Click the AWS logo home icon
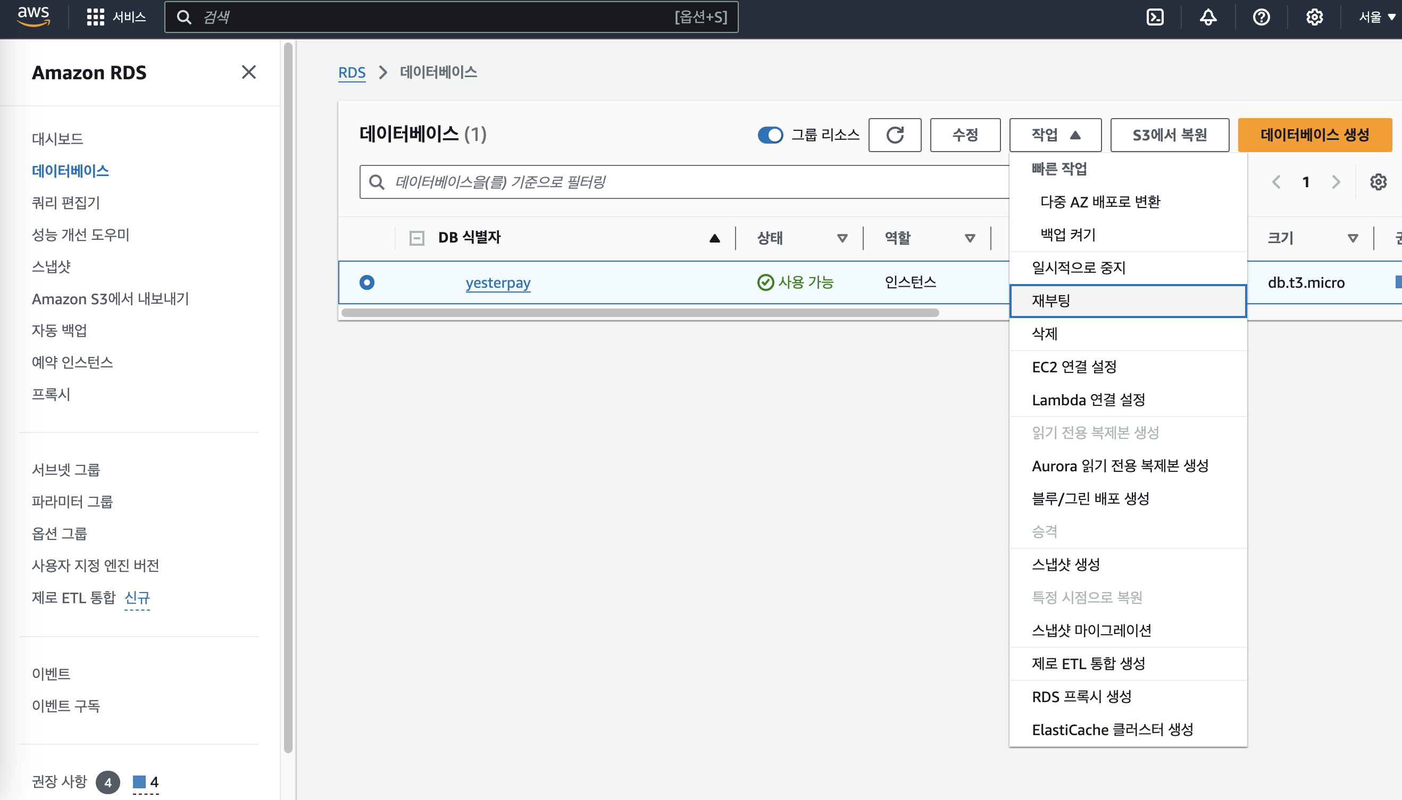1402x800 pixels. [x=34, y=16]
# # #
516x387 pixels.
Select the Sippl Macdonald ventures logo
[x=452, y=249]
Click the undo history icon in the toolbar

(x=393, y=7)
# # #
### WHAT THE TASK ASKS
Can you express everything above, from the line containing "516x387 pixels." down to the line containing "(x=393, y=7)" (both included), as a Markdown table with the columns Number and Text, numbering each line and leaving out any blank lines?

### PROBLEM SOLUTION
| Number | Text |
|---|---|
| 1 | 516x387 pixels. |
| 2 | Select the Sippl Macdonald ventures logo |
| 3 | [x=452, y=249] |
| 4 | Click the undo history icon in the toolbar |
| 5 | (x=393, y=7) |